Estos caracoles tienen fertilización interna, o sea por apareamiento. Los huevos fertilizados son transportados por la hembra en un saco hasta que eclosionan como caracoles pequeñísimos, de 0,5 milímetros. Dejan entonces la madre y se agarran de las rocas.

Estos animales viven en las costas rocosas de aguas bajas o en el fondo suave, nunca en aguas profundas.

Son a menudo muy especializados en su forma, tamaño y comportamiento hacia un tipo determinado de hábitat

Littorina saxatilis, indicó Johannesson, es estudiada con frecuencia como un modelo de especiación.

Fue por ello que su grupo los estudia y se interesó en su comportamiento al aparearse.

¿Qué implica todo esto?
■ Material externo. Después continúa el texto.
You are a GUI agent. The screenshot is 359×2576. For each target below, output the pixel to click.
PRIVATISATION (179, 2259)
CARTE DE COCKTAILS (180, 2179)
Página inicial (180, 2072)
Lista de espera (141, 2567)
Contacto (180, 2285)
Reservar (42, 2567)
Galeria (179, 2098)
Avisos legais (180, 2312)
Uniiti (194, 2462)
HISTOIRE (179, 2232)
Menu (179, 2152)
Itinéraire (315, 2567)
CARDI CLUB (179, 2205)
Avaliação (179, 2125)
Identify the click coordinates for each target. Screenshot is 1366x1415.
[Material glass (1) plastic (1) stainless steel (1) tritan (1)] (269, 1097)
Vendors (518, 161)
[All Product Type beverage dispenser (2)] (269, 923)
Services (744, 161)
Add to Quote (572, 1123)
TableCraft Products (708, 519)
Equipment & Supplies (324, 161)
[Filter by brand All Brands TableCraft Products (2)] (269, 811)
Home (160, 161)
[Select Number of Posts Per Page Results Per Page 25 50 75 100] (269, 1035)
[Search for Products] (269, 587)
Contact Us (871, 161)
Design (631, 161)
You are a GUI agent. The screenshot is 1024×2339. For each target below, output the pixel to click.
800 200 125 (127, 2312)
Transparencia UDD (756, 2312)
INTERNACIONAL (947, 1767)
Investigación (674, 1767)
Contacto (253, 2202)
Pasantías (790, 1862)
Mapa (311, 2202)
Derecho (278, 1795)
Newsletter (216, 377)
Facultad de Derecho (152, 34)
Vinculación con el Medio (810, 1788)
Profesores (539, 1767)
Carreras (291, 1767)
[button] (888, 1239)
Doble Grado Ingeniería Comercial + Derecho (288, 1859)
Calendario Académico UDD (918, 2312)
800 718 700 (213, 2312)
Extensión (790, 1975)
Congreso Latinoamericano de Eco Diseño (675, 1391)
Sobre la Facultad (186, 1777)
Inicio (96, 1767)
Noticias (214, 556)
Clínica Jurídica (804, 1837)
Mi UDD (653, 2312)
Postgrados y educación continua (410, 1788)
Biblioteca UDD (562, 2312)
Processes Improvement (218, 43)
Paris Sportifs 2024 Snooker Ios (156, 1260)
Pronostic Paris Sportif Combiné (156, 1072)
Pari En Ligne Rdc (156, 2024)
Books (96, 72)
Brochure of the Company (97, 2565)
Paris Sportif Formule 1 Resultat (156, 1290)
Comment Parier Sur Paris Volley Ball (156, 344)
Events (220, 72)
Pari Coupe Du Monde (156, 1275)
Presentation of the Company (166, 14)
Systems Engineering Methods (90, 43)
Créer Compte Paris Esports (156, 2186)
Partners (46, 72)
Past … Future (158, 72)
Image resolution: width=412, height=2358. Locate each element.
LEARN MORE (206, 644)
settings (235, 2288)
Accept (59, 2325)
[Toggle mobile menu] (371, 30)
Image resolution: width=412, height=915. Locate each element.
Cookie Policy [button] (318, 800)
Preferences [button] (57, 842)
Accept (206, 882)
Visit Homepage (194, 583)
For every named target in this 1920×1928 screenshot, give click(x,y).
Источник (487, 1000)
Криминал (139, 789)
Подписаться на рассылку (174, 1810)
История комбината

La creencia ha sido que hembras como machos son moldeados por selección para, juntos, promover las soluciones óptimas para reproducirse.

El estudio, del cual son coautores Sara Saltin, iris Duranovic, Jon Havenhand y Per Johnson, junto a otras investigaciones que muestran conflicto sexual, indica que puede haber una especie de batalla entre los sexos, en la que lo que es bueno para uno es un problema para el otro y viceversa.

"En este caso específico demostramos que un tema grande para un conflicto puede darse sobre una pregunta tan simple como ¿con cuánta frecuencia debería darse un apareamiento?"

Cuando para machos y hembras es diferente, se traduce en una tensión. Así que, mi querido caracol, hoy no.